--- BEGIN ---

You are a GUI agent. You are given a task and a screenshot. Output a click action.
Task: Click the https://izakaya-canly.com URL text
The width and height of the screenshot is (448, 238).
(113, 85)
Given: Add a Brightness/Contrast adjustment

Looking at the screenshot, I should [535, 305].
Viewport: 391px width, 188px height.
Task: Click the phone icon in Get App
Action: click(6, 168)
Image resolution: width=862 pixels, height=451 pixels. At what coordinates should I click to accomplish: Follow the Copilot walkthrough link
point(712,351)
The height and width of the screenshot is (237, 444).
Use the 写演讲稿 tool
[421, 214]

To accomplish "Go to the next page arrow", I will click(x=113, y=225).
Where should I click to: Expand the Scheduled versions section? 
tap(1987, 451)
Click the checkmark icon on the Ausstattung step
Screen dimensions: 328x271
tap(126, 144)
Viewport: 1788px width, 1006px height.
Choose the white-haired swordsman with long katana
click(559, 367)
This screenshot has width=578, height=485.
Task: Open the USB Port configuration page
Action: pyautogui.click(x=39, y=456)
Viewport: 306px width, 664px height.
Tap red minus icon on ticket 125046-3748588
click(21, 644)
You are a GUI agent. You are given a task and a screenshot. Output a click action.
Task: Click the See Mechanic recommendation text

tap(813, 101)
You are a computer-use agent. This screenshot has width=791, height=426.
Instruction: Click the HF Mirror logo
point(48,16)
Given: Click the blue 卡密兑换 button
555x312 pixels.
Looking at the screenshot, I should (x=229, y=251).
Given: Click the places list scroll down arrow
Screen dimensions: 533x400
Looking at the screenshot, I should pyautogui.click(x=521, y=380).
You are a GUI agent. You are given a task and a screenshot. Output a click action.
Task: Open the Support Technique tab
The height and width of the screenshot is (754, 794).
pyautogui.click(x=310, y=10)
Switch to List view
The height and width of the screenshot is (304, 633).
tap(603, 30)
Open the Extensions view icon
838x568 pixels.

--- END ---

Copy out the listing with each "GUI agent" swapped for "screen agent", leaving every other character unchanged.

▸ **Solution for this task**:
You are a screen agent. You are given a task and a screenshot. Output a click action.
Task: Click the https://izakaya-canly.com URL text
The width and height of the screenshot is (448, 238).
(113, 85)
Given: Add a Brightness/Contrast adjustment

Looking at the screenshot, I should [535, 305].
Viewport: 391px width, 188px height.
Task: Click the phone icon in Get App
Action: click(6, 168)
Image resolution: width=862 pixels, height=451 pixels. At what coordinates should I click to accomplish: Follow the Copilot walkthrough link
point(712,351)
The height and width of the screenshot is (237, 444).
Use the 写演讲稿 tool
[421, 214]

To accomplish "Go to the next page arrow", I will click(x=113, y=225).
Where should I click to: Expand the Scheduled versions section? 
tap(1987, 451)
Click the checkmark icon on the Ausstattung step
Screen dimensions: 328x271
tap(126, 144)
Viewport: 1788px width, 1006px height.
Choose the white-haired swordsman with long katana
click(559, 367)
This screenshot has width=578, height=485.
Task: Open the USB Port configuration page
Action: pyautogui.click(x=39, y=456)
Viewport: 306px width, 664px height.
Tap red minus icon on ticket 125046-3748588
click(21, 644)
You are a screen agent. You are given a task and a screenshot. Output a click action.
Task: Click the See Mechanic recommendation text

tap(813, 101)
You are a computer-use agent. This screenshot has width=791, height=426.
Instruction: Click the HF Mirror logo
point(48,16)
Given: Click the blue 卡密兑换 button
555x312 pixels.
Looking at the screenshot, I should (x=229, y=251).
Given: Click the places list scroll down arrow
Screen dimensions: 533x400
Looking at the screenshot, I should pyautogui.click(x=521, y=380).
You are a screen agent. You are given a task and a screenshot. Output a click action.
Task: Open the Support Technique tab
The height and width of the screenshot is (754, 794).
pyautogui.click(x=310, y=10)
Switch to List view
The height and width of the screenshot is (304, 633).
tap(603, 30)
Open the Extensions view icon
838x568 pixels.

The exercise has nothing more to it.